An increasingly accepted hypothesis about Alzheimer’s is that it involves the accumulation of a particular protein known as amyloid beta, which is a peptide of around forty amino acids. In Alzheimer’s patients, two enzymes, beta secretase and gamma secretase, effectively cut amyloid beta segments out of larger, normal parent molecules. These segments damage neurons and synapses and, as they build up, either in soluble form or clumped into plaques, cause the early onset of Alzheimer’s. Some of the processes under development are focused specifically on preventing amyloid beta from being formed in the first place and also try to stop the molecules from attaching to one another if they do form. Once the symptoms of Alzheimer’s, such as memory loss, are evident, a great deal of neurological damage has already been done. Therefore, by monitoring and measuring amyloid beta levels in healthy people before any degradation, the onset of the disease can be detected in advance and remedies applied. Others suggest that “a broader strategy is needed, one that incorporates the role of newly identified genes and even the chemical processes responsible for killing nerve cells.”
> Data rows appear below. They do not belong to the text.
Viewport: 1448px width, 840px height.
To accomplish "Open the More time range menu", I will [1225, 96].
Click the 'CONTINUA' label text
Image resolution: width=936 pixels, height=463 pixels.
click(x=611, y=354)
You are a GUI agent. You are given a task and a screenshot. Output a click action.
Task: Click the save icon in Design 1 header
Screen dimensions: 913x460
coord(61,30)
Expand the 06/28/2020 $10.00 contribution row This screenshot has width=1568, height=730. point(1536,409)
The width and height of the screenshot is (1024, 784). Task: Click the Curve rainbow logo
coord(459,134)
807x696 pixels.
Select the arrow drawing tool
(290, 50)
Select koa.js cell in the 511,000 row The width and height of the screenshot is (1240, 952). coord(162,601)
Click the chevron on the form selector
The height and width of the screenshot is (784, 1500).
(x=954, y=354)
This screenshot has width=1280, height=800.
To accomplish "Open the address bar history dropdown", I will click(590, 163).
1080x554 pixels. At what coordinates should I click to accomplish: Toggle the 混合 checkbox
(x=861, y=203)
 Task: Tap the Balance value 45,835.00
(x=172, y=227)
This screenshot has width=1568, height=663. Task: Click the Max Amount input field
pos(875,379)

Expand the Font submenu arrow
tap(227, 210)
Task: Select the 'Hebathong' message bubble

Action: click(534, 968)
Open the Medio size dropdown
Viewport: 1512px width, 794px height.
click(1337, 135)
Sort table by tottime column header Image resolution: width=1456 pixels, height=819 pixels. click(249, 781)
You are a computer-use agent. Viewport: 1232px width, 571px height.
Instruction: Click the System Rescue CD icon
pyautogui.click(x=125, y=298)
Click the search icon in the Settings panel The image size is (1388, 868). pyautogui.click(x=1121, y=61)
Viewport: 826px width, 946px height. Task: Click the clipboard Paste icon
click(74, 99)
By 2020, these and other new developments in genetics and biotechnology are expected to ‘slow the progression of the disease and further alleviate its behavioural and psychological effects’. As a consequence, those diagnosed and treated in the early stages of Alzheimer’s will probably enjoy far greater self-sufficiency than is possible today.
In a similar vein, it is increasingly probable that by 2020 we will also be able to halt the decline of patients with Parkinson’s disease, the degenerative disorder of the central nervous system that impairs the sufferer’s motor skills, speech and other functions. Nearly 1 million people in the US are living with Parkinson’s disease in 2010, again with no known cure but medication or surgery providing relief from the symptoms. By 2030, health forecasts predict up to 9 million patients globally, with around half of these in China. Following recent campaigns, including especially the one led by the actor Michael J. Fox, there has been increased investment and focus on this disease. The big hope here is that stem cell-based techniques will play a big part. One approach being pursued in Sweden involves the removal and cloning of adult neural cells and coaxing them to become dopamine-producing neurons for subsequent re-implantation into patients. Another study underway at Oxford University is using induced pluripotent stem cells taken from a patient’s skin to grow new brain neurons. These and similar studies could well be the next step in cell replacement therapy for Parkinson’s disease.
In the areas of both Alzheimer’s and Parkinson’s, the new developments on the horizon open the door for even longer and more productive lives. In bringing mental degradation under the same control as physical, this could provide an end to the increasingly common situation of the mind degrading faster than the body – and certainly delay the onset of decline.